What is parity? A derivation of that formula would be to write the equation in first order matrix-vector form (introducing new variables and arranging them as components of a vector) and then factorizing the matrix into its Jordan normal form.
Perhaps not spelled correctly? but I was refering to symetric or anti-symetric function wrt the origin. For example Cos(x) has "even parity" and Sin(x) has "odd parity." (or is "anti- symetric.")
You mean the coefficient in front of the exponential? Otherwise the whole function (including the exp) does not have that kind of symmetry.
I think the whole function (the complete solution) does not have a pure parity, but is a mix of both. I am guessing that it can be separated into the sum of a symetric and an anti-symetric function (and assuming that if separated, each will still be a solution to the DE, but not the most general solution - their sum is that.) I may be all wrong about this - I was just struck by the possible link to parity and wondered if it was real.
Billy T: What you're referring to as "parity" defined odd and even functions. Just to clarify: A function f(x) is odd if f(-x)=-f(x), and even if f(-x)=f(x). So, f(x)=sin(x) is an odd function and f(x)=cos(x) is an even function.
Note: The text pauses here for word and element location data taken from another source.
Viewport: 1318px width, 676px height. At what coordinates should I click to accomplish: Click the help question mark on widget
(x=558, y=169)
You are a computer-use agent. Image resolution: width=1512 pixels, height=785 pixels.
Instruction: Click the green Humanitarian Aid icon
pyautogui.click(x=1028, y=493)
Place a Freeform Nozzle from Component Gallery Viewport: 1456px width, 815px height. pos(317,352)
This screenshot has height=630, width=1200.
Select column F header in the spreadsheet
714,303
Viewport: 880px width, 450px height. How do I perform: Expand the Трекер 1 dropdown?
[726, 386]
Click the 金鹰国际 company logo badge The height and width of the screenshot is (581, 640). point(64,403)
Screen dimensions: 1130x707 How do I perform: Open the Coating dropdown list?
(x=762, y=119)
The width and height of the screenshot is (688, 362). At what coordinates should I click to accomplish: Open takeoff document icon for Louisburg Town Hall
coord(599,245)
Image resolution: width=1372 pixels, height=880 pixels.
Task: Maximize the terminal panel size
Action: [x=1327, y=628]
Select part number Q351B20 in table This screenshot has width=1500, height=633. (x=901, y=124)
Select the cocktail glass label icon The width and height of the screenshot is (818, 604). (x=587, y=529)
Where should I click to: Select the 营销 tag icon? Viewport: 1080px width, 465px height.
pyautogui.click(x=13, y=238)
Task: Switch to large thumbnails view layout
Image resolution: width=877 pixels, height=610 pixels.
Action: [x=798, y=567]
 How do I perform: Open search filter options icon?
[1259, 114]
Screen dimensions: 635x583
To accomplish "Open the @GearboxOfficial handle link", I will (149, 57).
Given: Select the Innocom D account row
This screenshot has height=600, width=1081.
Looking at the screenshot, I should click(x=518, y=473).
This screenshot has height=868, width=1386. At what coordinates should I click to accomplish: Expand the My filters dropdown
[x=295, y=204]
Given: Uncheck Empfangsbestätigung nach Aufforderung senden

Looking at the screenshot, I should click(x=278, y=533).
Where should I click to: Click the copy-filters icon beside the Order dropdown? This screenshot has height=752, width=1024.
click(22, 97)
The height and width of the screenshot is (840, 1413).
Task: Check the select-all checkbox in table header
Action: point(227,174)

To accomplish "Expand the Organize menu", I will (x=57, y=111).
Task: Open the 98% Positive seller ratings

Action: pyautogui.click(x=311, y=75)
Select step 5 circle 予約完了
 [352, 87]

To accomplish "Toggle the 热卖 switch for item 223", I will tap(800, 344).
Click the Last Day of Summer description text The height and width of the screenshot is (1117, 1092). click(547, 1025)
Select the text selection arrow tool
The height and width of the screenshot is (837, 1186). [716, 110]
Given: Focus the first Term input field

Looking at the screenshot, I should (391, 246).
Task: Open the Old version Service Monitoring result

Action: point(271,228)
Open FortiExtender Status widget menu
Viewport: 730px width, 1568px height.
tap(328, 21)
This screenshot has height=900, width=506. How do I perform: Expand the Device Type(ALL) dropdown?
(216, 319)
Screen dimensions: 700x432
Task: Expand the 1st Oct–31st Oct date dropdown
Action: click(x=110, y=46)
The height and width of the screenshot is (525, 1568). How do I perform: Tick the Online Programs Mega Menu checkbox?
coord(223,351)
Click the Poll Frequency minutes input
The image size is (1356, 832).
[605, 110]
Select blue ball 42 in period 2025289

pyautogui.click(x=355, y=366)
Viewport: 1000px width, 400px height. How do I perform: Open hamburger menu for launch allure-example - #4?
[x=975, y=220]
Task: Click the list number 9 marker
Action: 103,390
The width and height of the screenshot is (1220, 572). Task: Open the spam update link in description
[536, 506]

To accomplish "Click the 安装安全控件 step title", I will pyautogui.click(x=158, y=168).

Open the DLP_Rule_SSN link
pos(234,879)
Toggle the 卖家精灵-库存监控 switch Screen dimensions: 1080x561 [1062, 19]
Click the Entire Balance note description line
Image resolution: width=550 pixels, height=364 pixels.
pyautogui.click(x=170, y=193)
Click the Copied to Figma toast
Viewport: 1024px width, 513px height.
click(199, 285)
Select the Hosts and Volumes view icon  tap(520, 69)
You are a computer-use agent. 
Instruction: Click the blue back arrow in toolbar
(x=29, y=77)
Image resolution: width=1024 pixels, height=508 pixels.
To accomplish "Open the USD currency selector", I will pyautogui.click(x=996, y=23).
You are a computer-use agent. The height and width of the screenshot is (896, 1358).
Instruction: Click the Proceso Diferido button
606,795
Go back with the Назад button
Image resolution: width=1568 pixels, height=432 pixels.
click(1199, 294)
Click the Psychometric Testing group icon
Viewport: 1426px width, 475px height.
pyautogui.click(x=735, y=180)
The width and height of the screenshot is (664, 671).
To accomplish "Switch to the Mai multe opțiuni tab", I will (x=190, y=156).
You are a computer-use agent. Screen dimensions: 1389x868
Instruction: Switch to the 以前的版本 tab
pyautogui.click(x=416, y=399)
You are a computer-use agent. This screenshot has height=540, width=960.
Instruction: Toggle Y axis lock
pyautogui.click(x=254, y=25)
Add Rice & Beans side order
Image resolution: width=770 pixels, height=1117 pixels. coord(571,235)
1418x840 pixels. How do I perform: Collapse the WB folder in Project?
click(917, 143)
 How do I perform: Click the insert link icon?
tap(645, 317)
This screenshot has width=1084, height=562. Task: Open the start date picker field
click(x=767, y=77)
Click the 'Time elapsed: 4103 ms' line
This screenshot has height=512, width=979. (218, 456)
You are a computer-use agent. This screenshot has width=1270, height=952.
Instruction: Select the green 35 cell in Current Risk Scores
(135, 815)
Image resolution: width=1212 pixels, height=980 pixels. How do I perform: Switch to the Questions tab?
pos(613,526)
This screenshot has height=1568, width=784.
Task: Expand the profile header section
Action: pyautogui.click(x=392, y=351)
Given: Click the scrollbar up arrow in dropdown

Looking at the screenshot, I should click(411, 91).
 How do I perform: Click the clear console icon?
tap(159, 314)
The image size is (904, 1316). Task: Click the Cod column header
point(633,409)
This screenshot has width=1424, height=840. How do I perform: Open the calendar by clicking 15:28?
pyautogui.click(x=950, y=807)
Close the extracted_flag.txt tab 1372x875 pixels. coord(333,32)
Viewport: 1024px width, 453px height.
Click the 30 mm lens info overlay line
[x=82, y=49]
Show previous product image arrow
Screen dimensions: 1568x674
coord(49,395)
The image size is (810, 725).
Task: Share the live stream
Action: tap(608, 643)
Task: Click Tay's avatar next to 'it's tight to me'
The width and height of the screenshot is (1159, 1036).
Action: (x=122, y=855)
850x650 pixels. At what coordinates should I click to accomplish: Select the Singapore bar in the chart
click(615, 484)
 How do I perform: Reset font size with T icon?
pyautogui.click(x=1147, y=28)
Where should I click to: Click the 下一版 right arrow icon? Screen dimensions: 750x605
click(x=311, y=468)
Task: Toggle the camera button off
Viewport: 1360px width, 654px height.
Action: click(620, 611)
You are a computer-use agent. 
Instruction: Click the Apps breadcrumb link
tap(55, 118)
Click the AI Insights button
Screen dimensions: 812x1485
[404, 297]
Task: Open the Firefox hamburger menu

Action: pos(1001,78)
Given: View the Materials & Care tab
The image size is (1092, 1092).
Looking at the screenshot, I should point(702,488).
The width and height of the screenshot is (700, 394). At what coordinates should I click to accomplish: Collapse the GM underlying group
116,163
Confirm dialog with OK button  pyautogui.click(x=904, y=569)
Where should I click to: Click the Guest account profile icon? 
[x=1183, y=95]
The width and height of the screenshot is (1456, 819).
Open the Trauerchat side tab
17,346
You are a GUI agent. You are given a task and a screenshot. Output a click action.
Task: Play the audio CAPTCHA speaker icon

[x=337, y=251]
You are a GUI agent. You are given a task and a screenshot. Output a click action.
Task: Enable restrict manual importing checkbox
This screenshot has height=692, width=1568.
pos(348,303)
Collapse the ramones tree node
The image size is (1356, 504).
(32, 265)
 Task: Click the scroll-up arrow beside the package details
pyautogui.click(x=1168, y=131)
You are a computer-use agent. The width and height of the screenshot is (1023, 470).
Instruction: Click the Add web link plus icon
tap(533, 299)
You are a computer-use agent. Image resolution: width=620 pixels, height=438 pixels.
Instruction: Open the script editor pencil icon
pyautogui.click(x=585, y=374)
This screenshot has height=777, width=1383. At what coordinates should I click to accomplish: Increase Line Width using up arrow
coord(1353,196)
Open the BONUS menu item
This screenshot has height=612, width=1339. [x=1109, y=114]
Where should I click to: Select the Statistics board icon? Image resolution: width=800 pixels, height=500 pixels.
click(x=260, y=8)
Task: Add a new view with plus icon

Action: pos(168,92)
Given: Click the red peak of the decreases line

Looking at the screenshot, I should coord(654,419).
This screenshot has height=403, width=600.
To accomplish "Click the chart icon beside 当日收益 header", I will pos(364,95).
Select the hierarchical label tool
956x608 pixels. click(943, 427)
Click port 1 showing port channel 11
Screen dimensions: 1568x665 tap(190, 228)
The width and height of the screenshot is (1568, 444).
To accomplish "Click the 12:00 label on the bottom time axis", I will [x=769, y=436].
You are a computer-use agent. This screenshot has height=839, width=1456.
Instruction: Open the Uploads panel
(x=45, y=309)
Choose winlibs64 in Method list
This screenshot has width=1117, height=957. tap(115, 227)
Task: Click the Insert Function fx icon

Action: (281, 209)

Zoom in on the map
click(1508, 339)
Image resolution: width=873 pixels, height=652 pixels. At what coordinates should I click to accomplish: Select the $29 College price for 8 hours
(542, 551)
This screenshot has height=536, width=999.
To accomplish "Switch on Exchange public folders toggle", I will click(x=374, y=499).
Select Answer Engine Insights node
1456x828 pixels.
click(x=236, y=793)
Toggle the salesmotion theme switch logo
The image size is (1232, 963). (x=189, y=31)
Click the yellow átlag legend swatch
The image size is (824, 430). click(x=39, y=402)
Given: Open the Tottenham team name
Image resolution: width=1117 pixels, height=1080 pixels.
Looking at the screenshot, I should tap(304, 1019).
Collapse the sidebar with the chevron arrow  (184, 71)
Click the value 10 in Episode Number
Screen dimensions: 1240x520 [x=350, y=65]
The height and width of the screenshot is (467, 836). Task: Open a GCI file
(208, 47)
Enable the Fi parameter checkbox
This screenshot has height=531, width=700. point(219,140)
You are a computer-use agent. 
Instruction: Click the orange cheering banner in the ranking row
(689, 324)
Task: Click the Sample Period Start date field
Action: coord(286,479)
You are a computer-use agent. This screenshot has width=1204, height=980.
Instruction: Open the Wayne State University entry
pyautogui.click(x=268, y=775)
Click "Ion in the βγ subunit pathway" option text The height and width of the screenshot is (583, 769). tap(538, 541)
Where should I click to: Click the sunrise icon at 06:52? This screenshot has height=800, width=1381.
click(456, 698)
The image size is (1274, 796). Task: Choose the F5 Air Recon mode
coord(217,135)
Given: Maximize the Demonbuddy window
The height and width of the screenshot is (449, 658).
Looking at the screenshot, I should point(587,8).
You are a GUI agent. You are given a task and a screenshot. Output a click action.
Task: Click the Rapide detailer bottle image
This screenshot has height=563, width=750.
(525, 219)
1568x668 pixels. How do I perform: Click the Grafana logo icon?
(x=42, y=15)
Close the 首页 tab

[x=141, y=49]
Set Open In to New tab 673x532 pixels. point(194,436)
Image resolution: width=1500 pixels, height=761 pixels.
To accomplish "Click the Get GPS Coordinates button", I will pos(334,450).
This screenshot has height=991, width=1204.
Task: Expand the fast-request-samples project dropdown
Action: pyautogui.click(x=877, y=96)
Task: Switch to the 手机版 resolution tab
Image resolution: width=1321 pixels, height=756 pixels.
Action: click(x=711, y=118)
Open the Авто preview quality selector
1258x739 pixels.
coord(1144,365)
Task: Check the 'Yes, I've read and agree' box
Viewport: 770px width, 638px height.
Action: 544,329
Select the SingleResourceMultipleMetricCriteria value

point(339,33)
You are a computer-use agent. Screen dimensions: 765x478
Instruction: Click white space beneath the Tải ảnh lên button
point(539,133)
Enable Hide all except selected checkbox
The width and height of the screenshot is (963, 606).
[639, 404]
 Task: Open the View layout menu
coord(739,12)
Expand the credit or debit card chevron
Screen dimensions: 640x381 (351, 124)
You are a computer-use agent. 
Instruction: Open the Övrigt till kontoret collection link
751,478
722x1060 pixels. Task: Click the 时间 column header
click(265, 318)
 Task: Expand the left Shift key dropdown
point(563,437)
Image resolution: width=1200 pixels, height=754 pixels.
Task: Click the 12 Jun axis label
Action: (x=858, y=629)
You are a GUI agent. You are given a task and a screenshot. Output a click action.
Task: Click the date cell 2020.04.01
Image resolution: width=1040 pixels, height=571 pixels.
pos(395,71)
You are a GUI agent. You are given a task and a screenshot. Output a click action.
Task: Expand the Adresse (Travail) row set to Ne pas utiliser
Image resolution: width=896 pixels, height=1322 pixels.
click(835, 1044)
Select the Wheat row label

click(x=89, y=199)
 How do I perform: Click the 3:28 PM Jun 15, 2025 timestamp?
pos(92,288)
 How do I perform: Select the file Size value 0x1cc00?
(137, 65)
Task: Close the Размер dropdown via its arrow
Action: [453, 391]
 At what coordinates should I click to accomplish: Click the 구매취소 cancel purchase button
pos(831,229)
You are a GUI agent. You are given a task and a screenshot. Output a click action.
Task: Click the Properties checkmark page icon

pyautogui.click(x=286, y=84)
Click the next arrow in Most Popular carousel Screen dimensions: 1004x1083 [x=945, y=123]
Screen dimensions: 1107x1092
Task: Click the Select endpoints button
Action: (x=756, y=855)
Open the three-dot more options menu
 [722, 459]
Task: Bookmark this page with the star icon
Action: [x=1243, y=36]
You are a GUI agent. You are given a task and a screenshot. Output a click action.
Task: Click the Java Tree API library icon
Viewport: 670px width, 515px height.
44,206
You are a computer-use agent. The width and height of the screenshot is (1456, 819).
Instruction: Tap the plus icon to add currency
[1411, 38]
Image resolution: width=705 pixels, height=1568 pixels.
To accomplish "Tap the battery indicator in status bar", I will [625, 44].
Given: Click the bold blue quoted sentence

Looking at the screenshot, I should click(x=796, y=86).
Most functions are neither even nor odd.
I completely agree and thank you for making the parity concept more clear (I did not as thought it was well known.) In my last post I explicitly stated that the complete solution was NOT of either parity; and speculated that it could be separated into two parts, one of even and one of odd parity. The main basis of this speculation was that most functions can be written as Fourier expansions. I.e. as weighted summation of sin and cos terms. For those that can be written as fourier expansions, the separation into two pure parity funcitions is obviously possible. (Collect all the sin terms of the Fourier expansion to make the odd parity function and conversely all the cos terms make the even parity function.) What I have doubt about is whether or not these seaparated "pure parity" function each individually are a solution to the original DE. I tend to think they are not, except in special cases. For example, D.H.'s post 7 solution for the degenerate case has (c1 + xc2) times an exponential, but that exponential can be written as sin and cos terms (one is imaginary, but not sure now which is - its been a long time.) Thus, even the general solution should have even parity made of the [(c1)cos + (xc2)sin] terms and the odd parity made by [(c1)sin + (xc2)cos] terms. But again, I tend to doubt either alone is a solultion to the general DE. As I vaguely recall when the DE is descibing an electron via QM, then there may be two solutions but the "real one" is anti- symteric (odd parity, if you prefer) and this is some how related to the Pauli exclusion principle (Fermion nature of the electron). It has been more than 40 years so I am some what vague on all this now, but hope someone will straighten out what I am trying o remember and develop this thought further, if there is anything to it.